Le président sud-soudanais Salva Kiir a procédé à une refonte majeure de l’appareil d’État en nommant Benjamin Bol Mel au poste de vice-président chargé de l’Économie. Cette nomination, effective le 10 février, suscite de vives réactions tant à l’interne qu’à l’international, notamment en raison des sanctions américaines qui pèsent sur l’homme d’affaires pour corruption.
Benjamin Bol Mel, figure controversée, a déjà été sanctionné par Washington en 2017 puis de nouveau en 2021 pour des faits de corruption. Sa promotion intervient dans un contexte où beaucoup de Sud-Soudanais interprètent ce choix comme une manœuvre de préparation à la succession de Salva Kiir, actuellement âgé de 73 ans. En plaçant un allié controversé à un poste stratégique, le président semble vouloir recentrer le pouvoir autour de sa personne.
Cette décision s’inscrit dans une série de remaniements politiques qui surviennent dès le retour de Salva Kiir d’un séjour d’une semaine aux Émirats arabes unis. Qualifié par le chercheur Daniel Akech Thiong, de l’International Crisis Group, « l’un des changements politiques les plus spectaculaires à Juba », le président a procédé à une vaste purge en démettant plusieurs hauts responsables, dont le chef des services secrets, deux ministres, un gouverneur régional et deux vice-présidents.

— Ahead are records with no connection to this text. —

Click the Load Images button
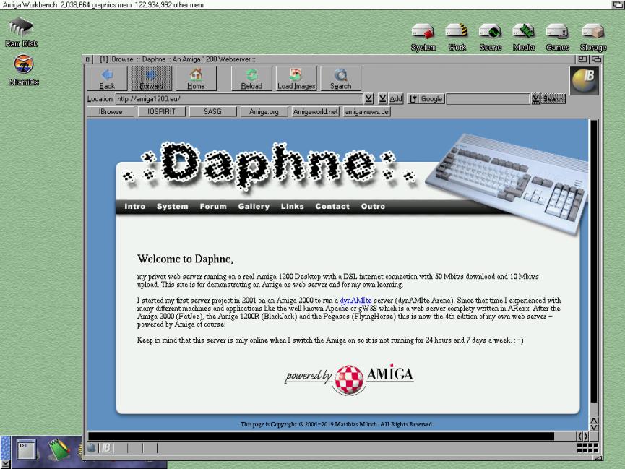 coord(296,79)
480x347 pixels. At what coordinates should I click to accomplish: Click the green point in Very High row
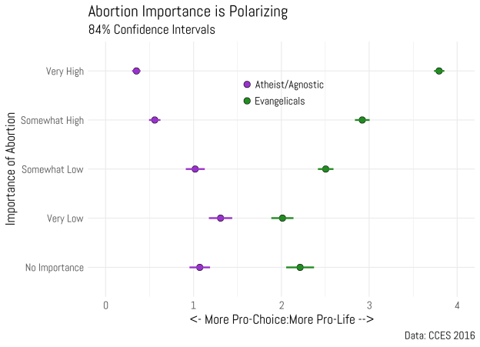[438, 71]
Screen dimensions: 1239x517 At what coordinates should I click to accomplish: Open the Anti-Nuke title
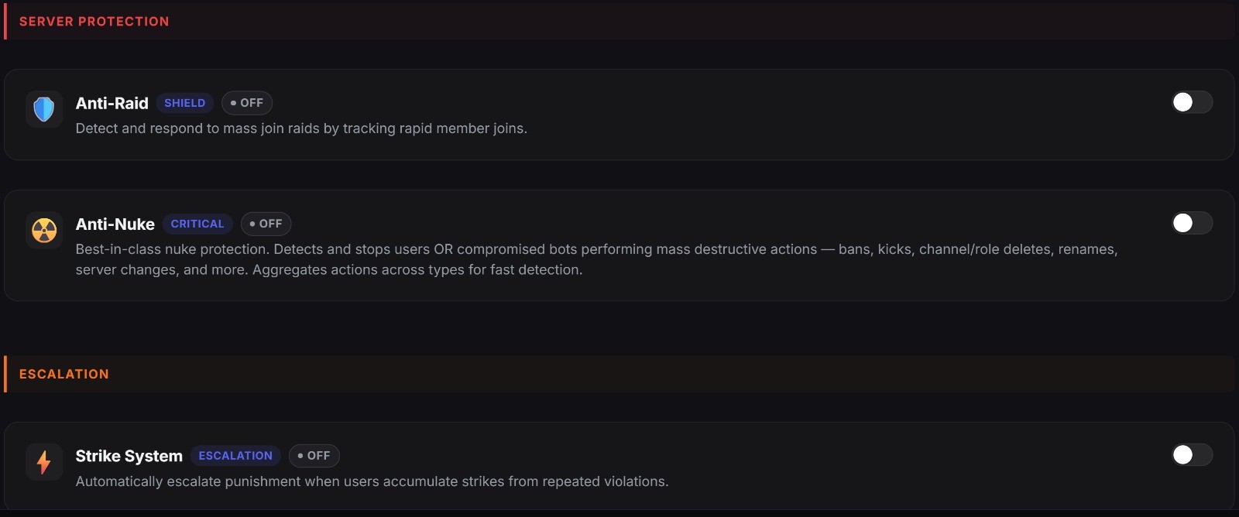tap(115, 224)
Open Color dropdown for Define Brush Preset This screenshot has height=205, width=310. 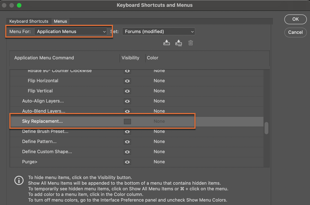tap(159, 131)
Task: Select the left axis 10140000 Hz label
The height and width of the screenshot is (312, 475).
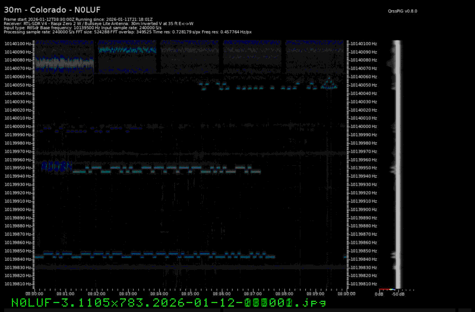Action: pos(18,127)
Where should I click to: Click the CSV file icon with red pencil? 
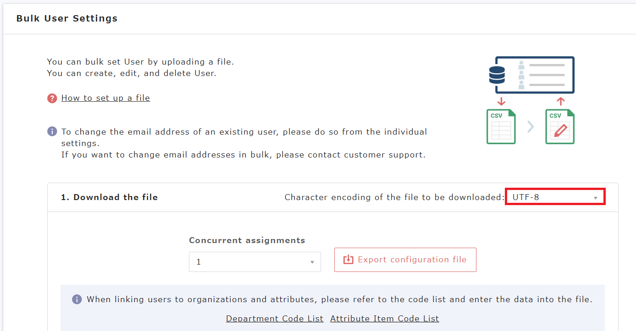pyautogui.click(x=559, y=126)
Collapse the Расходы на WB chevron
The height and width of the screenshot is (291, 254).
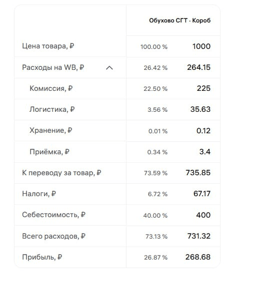(110, 68)
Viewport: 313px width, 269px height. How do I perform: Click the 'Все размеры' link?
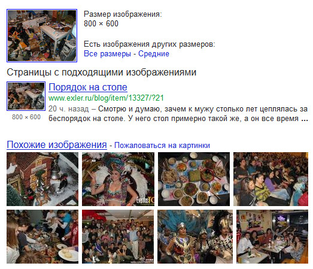pos(107,54)
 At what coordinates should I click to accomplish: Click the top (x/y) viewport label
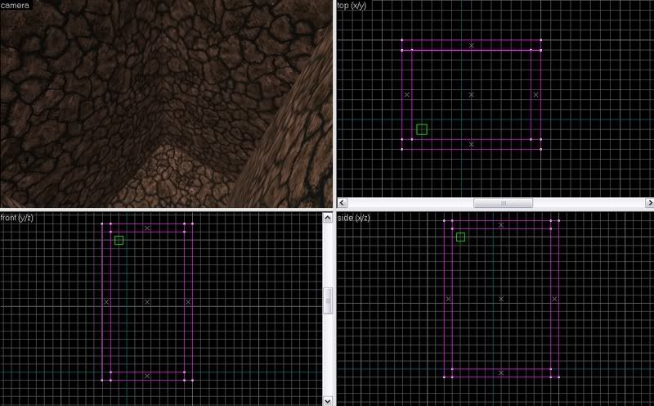[x=354, y=6]
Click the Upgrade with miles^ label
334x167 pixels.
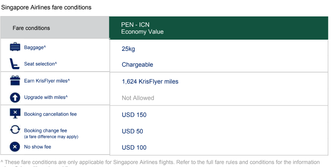46,97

La nomination de Benjamin Bol Mel alimente les spéculations quant à l’avenir politique du pays. Certains analystes avancent que ce remaniement vise à éliminer les rivaux potentiels et à préparer la transition de pouvoir, en vue d’une succession maîtrisée par Salva Kiir. Cette stratégie de recentrage du pouvoir pourrait toutefois intensifier les tensions au sein de l’appareil étatique.
Au-delà de sa fonction politique, Benjamin Bol Mel est également reconnu comme un homme d’affaires dont la trajectoire divise. Conseiller du président pour les projets spéciaux depuis 2022, il est accusé d’avoir perçu des contrats publics s’élevant à plus de 3,5 milliards de dollars pour des projets d’infrastructure, notamment la construction de routes qui n’ont jamais été finalisées. Cette situation renforce la méfiance à son égard et alimente le débat sur la transparence au sein de l’administration.
Paradoxalement, si la nomination de Benjamin Bol Mel semble renforcer l’architecture du pouvoir autour de Salva Kiir, elle pourrait également exacerber les divisions internes et provoquer une réaction unifiée de ses opposants. Sur le plan international, ses liens étroits avec les Émirats arabes unis – pays accusé de soutenir les paramilitaires FSR dans le conflit soudanais – pourraient compliquer les relations diplomatiques avec le Soudan, déjà tendues. Ces éléments laissent présager des répercussions tant sur le plan politique qu’économique pour le Soudan du Sud dans les mois à venir.